In the saddest episode (number 19 out of 20), Hyun Bin and his darling girl go to her fathers grave which is a wall of little boxes with peoples remains in them. Sad music is playing in the background as it always is. The audience has been crying for 15 minutes over the cute girls father dying in an elevator and the oddball hero getting his memory back. The audience is still weeping when Hyun Bin lays the flower bouquet down on the father's box, and the camera lingers on the delicate flowers and greenery and bubble wrap..... that is when you are jolted back to realizing how strange it is to be watching Korean TV. Bubble wrap in a sorrowful funeral scene?
     And then there are the date questions that are asked over dinner... what is your astrological sign? What is the year or animal of your birth? and what is your blood type?  The first time I heard that, I swooned in admiration. What a great idea, to ask such an obscure question. And how odd that they all know the answer. I don't know my blood type. And in Lost, I remember, when Jack is dying from appendicitis and they have to give him a transfusion with a bamboo shoot, no one can help because they don't know their own blood types. Ok, maybe it was Shannon's brother who was dying from falling off a cliff and Jack was trying to save him with a transfusion but the point is, who knows their blood type? Actually Lost is where I first started getting interested in Korean Culture. They had a Korean couple on Lost who were always saying "Ani!" or "Ani Jay!" which means no or yes, I think, depending on how you say it. 
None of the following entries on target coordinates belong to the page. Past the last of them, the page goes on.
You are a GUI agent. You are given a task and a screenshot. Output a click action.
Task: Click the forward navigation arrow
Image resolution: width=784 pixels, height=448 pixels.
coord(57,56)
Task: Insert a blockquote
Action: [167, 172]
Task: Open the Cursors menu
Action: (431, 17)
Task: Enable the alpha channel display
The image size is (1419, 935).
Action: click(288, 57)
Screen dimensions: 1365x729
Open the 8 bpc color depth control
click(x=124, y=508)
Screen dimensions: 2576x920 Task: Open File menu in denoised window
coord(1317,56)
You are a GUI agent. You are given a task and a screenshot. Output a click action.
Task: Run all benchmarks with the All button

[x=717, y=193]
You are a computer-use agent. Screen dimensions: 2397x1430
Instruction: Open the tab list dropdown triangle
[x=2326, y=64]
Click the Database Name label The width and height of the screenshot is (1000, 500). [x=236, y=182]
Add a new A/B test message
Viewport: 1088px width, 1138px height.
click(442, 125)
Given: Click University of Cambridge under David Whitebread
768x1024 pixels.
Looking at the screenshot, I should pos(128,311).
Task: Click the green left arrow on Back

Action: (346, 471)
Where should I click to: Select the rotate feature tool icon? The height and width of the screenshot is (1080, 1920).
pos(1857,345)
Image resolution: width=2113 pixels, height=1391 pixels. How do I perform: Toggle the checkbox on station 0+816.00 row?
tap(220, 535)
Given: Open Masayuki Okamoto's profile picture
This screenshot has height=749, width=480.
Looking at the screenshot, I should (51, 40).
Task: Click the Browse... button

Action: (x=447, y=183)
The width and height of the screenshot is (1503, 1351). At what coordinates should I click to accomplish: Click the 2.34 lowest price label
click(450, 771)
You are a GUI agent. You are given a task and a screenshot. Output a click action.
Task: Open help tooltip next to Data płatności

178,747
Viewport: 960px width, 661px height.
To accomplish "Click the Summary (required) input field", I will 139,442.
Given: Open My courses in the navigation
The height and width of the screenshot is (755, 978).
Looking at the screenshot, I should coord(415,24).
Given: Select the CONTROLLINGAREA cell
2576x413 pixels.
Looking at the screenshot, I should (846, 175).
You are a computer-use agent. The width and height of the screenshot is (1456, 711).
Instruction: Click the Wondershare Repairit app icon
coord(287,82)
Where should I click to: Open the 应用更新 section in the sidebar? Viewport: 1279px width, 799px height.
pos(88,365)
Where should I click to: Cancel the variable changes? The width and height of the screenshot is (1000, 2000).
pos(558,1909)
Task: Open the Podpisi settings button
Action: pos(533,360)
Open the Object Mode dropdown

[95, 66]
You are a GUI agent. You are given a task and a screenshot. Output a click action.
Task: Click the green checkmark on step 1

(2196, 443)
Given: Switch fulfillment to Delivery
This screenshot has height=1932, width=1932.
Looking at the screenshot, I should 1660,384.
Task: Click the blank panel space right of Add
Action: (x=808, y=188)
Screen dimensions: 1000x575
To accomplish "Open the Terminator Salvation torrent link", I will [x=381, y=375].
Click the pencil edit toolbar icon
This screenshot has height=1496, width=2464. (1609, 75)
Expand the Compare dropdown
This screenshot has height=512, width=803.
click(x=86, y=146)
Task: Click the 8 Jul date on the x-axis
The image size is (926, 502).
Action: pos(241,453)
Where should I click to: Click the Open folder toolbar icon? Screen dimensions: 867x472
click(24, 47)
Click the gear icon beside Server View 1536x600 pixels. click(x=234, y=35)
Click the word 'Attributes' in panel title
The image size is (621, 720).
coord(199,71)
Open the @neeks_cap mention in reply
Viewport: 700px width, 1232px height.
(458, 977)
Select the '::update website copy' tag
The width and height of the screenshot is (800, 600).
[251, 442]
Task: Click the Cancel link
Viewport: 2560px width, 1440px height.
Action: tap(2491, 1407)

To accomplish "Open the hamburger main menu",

     The best thing about these shows is that they are about love and falling in love and yet there is no graphic sex scenes or even any partial nudity and only a VERY occasional kiss. The warmth and intimacy coming from a single hug is sufficient. Western movies and shows could learn a lot from that. In fact, American TV could learn a lot from these wonderfully written though maudlin dramas in general. There is a politeness in these series. The younger people defer to the older. The older you are the more respect you seem to get. That is kind of the opposite in the United States. In every Korean drama there is one cherished older man called "Oppa" which sounds like "Papa". It is a cozy familial address, though I am not sure exactly what it means. Older Brother, maybe. Once, a charming girl was horrified that her boyfriend had dropped the polite words with her. Or maybe he was upset at her, I don't recall which, it's funny how the details of these shows sort of instantly blur, anyway one of them said, "What!? Why did you drop the Honorifics with me??" What an awesome, heady word. What a great unusual line. What an amazing world is out there, beyond my world. And what a peculiar obsession I have...reading subtitles and crying watching Korean TV.